The football team was reinstated in 2015, but did not return to the facility; the Buccaneers played the 2015 and 2016 seasons at Kermit Tipton Stadium, a local high school facility, before opening the new William B. Greene Jr. Stadium in 2017. It was the host of the 2006 and 2007 Atlantic Sun Conference men's basketball tournaments, and the NAIA Indoor Track and Field Championships from 2001 to 2011. The Mini-Dome has also hosted non-athletic events that could not be housed in an indoor setting on most American college campuses, such as national indoor championships for free flight model aircraft. It has also hosted a Bands of America Regional (marching band) since 2019.

In December 2009, the Tennessee Board of Regents approved the renaming of Memorial Center to ETSU/Mountain States Health Alliance Athletic Center, adding the name of the hospital system headquartered in Johnson City to the official name of the Mini-Dome.

On October 16, 2010, the ETSU/MSHA Athletic Center hosted an NBA exhibition game between the New Orleans Hornets and Atlanta Hawks.

==History==
Dominating the campus skyline, the building was opened in 1977 largely as an attempt to increase attendance at the university's struggling football program and to help its recruiting, but also as a large, multi-purpose campus building. The contract ran both well over budget and the allotted time, with the eventual opening occurring two football seasons later than had been planned.

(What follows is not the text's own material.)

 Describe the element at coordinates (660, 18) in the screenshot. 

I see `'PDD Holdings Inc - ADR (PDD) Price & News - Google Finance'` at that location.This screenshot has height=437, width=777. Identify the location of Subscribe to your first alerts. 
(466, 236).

The building has had its successes but never truly put the Buccaneer football program on the map, despite being one of very few on-campus domed stadiums in the United States. The decision was made by ETSU president Dr. Paul Stanton for ETSU to drop football following the conclusion of the 2003 season.

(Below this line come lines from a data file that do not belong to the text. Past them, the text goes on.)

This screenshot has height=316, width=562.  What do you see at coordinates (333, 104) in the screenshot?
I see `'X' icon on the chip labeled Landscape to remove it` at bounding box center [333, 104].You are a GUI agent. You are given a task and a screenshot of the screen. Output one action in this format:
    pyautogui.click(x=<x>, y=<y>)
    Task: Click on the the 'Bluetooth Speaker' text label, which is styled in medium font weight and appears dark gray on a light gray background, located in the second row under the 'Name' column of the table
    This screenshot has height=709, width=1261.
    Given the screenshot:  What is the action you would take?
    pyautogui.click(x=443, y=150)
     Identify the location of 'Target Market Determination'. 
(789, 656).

For the 2006–2007 academic year and basketball season, the Mini-Dome's occupancy was decreased to around 6,800 due to fire code restrictions. Efforts are underway to build a true basketball arena on campus, but the Mini-Dome will likely remain intact due to the large number of offices and training facilities it contains, as well as the enormous cost of demolition.

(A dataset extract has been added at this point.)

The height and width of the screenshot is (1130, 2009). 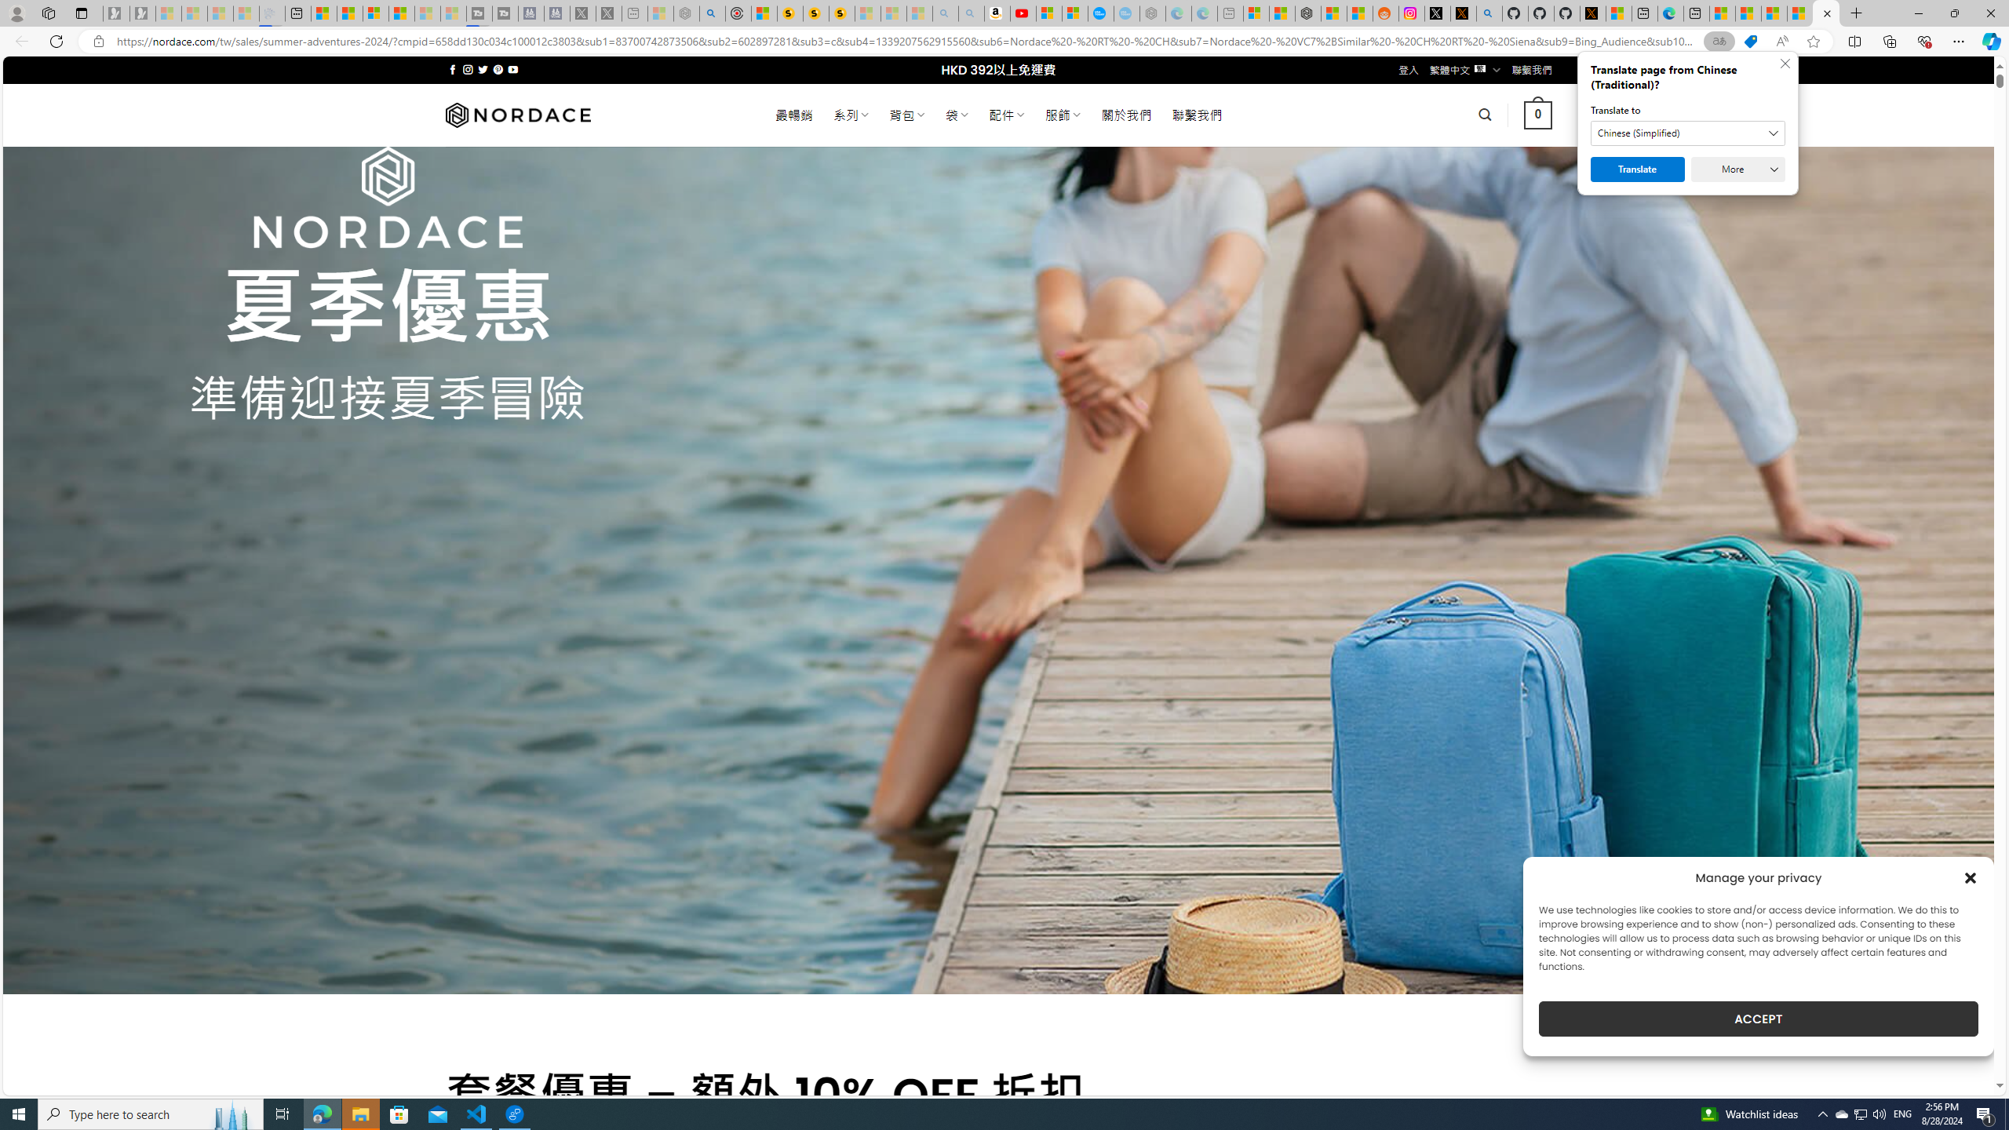 What do you see at coordinates (1101, 13) in the screenshot?
I see `'Opinion: Op-Ed and Commentary - USA TODAY'` at bounding box center [1101, 13].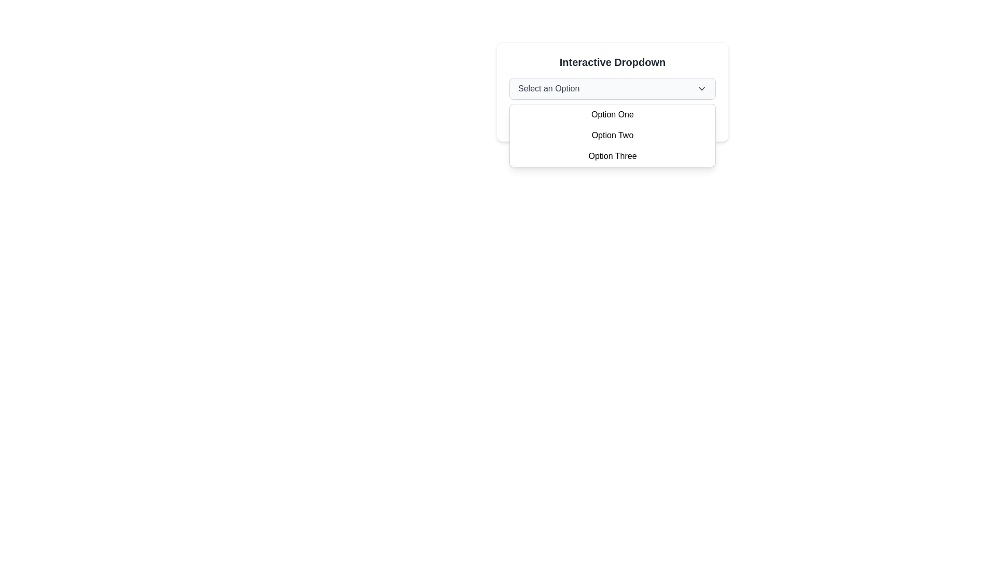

In 2006–2007, ETSU made an attempt to bring back the football program, but it failed when the student body voted down an increase in the athletic fee that was needed to fund it. The Mini-Dome was not considered as a possible venue for the new program.

The interior of the Mini-Dome is pictured briefly in the ending moments of the film We Are Marshall during a sequence of highlights of the Marshall University football team.